++++ Input rows

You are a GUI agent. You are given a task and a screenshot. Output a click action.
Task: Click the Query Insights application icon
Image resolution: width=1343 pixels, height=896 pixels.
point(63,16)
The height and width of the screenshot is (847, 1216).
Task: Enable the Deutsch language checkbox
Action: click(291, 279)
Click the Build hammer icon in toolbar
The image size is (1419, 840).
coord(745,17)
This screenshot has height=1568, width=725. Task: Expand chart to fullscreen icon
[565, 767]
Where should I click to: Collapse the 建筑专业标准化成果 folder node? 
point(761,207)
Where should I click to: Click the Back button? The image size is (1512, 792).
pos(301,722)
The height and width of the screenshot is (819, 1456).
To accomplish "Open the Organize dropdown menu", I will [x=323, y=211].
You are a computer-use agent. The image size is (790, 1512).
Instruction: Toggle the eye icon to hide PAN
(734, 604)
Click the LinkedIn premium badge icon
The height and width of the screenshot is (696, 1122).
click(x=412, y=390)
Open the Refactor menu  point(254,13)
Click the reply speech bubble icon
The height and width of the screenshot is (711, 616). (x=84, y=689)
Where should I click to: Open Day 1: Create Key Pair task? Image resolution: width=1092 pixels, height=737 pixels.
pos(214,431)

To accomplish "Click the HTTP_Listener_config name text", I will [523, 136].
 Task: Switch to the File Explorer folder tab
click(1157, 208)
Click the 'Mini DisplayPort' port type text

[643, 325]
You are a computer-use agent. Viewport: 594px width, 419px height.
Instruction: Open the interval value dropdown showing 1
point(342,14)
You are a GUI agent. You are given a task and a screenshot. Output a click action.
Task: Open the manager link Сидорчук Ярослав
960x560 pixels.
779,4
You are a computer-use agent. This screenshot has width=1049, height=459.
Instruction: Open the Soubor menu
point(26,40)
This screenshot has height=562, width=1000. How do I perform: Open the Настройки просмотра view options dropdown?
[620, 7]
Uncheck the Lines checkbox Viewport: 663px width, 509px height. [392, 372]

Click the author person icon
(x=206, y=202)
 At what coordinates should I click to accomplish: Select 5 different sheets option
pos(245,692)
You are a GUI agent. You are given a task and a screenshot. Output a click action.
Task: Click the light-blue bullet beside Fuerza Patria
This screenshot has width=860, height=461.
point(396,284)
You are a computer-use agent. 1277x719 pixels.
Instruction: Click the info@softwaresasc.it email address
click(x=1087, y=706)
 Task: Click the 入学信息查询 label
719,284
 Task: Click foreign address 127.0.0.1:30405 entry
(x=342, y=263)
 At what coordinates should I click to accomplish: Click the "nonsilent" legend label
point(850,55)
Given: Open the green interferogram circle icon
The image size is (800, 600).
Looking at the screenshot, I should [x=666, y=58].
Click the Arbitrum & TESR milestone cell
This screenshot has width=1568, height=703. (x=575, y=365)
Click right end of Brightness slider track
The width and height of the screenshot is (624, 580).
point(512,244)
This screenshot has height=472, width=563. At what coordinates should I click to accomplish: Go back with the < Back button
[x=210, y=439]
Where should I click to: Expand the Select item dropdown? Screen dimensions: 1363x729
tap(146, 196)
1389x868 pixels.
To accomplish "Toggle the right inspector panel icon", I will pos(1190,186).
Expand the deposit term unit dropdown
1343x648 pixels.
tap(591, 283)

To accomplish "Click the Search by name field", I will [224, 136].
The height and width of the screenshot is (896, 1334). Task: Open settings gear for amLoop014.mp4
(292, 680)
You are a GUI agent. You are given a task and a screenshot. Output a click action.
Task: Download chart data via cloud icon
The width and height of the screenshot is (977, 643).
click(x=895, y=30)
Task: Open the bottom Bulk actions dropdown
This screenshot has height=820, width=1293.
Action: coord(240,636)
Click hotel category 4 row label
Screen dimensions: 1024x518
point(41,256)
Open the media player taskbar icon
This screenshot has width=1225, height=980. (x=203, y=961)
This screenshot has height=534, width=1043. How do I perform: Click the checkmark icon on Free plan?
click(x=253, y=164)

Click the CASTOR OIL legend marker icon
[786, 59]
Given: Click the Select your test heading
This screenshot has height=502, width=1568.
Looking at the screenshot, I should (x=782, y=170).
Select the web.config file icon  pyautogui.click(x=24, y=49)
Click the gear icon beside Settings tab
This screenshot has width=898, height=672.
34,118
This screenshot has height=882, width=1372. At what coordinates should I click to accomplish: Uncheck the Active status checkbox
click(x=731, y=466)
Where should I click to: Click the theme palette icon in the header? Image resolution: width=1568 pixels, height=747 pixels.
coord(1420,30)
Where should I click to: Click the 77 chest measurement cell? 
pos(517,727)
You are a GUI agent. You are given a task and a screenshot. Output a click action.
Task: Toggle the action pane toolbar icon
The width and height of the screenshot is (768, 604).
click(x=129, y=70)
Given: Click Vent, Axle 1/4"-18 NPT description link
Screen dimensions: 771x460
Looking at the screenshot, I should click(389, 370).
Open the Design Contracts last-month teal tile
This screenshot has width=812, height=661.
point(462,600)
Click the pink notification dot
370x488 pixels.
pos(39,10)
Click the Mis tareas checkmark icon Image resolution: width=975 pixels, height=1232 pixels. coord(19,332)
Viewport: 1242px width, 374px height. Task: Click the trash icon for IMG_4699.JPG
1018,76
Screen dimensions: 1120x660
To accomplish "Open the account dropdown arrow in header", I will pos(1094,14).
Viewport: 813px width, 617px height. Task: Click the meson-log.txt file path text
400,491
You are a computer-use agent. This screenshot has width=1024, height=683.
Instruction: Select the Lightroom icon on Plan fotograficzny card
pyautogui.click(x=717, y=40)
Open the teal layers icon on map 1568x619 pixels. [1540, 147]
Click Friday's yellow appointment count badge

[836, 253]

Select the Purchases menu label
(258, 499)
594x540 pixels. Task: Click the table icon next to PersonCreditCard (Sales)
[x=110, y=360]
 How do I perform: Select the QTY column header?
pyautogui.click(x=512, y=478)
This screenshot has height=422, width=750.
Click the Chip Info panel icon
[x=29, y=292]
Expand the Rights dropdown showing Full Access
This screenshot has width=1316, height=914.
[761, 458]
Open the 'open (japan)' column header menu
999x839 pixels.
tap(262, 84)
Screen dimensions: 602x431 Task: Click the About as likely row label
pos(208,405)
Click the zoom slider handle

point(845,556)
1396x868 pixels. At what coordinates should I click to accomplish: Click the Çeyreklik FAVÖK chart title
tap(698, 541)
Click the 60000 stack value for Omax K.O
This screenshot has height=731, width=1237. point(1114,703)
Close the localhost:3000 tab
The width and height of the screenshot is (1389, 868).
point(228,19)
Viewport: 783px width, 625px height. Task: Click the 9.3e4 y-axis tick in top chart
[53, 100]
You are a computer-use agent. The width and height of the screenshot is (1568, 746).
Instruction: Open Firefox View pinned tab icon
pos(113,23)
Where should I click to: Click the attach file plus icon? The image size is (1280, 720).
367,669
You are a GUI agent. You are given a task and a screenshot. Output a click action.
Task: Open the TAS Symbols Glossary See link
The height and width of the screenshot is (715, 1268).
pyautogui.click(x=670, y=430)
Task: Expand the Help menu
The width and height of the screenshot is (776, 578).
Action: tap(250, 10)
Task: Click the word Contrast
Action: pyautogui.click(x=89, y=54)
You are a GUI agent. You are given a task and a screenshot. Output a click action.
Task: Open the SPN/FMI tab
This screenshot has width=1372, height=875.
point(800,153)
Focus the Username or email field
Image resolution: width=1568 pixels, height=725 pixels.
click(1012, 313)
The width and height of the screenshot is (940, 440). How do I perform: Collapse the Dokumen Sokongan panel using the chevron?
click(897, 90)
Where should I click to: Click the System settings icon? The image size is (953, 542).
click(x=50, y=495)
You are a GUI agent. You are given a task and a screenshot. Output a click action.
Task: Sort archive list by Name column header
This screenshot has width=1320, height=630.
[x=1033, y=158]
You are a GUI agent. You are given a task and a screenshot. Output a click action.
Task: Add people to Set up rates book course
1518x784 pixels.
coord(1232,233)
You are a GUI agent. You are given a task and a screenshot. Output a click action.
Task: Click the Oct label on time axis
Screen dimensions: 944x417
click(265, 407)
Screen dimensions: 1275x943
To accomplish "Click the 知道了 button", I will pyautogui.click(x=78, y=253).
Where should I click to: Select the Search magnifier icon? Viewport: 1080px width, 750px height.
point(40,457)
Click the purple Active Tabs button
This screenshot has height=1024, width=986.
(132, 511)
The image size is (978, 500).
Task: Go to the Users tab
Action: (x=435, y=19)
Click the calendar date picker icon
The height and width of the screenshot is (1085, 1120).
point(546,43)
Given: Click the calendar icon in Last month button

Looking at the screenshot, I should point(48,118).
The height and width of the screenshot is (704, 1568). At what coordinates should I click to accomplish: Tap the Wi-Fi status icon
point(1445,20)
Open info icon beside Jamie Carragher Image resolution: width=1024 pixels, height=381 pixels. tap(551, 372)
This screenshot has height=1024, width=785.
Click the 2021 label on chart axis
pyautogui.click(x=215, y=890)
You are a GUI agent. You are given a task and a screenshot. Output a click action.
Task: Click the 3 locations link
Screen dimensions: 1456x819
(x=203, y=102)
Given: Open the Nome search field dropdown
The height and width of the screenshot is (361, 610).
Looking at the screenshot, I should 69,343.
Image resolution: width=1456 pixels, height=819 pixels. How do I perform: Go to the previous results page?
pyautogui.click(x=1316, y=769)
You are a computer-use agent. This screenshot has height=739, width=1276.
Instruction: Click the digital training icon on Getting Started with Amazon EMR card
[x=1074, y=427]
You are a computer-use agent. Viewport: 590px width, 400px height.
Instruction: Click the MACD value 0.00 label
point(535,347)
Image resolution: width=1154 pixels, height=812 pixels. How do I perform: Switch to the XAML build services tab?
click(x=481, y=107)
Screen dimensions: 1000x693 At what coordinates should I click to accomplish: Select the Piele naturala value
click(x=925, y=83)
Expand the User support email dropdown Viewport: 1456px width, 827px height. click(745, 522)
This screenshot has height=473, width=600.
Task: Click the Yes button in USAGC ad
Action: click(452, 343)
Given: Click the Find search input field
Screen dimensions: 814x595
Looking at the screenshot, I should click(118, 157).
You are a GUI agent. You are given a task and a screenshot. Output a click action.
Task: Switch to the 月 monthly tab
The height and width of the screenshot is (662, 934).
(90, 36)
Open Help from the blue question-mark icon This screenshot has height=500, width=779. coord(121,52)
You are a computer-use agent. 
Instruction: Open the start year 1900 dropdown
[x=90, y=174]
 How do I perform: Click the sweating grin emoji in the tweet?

++++++++

[What is being asked]
Copy the part of the data that opens with the line containing "Screen dimensions: 1120x660" and closes with the line containing "tap(262, 84)", keeping every line unchanged and including both of those lines.

[Solution]
Screen dimensions: 1120x660
To accomplish "Open the account dropdown arrow in header", I will pos(1094,14).
Viewport: 813px width, 617px height. Task: Click the meson-log.txt file path text
400,491
You are a computer-use agent. This screenshot has width=1024, height=683.
Instruction: Select the Lightroom icon on Plan fotograficzny card
pyautogui.click(x=717, y=40)
Open the teal layers icon on map 1568x619 pixels. [1540, 147]
Click Friday's yellow appointment count badge

[836, 253]

Select the Purchases menu label
(258, 499)
594x540 pixels. Task: Click the table icon next to PersonCreditCard (Sales)
[x=110, y=360]
 How do I perform: Select the QTY column header?
pyautogui.click(x=512, y=478)
This screenshot has height=422, width=750.
Click the Chip Info panel icon
[x=29, y=292]
Expand the Rights dropdown showing Full Access
This screenshot has width=1316, height=914.
[761, 458]
Open the 'open (japan)' column header menu
999x839 pixels.
tap(262, 84)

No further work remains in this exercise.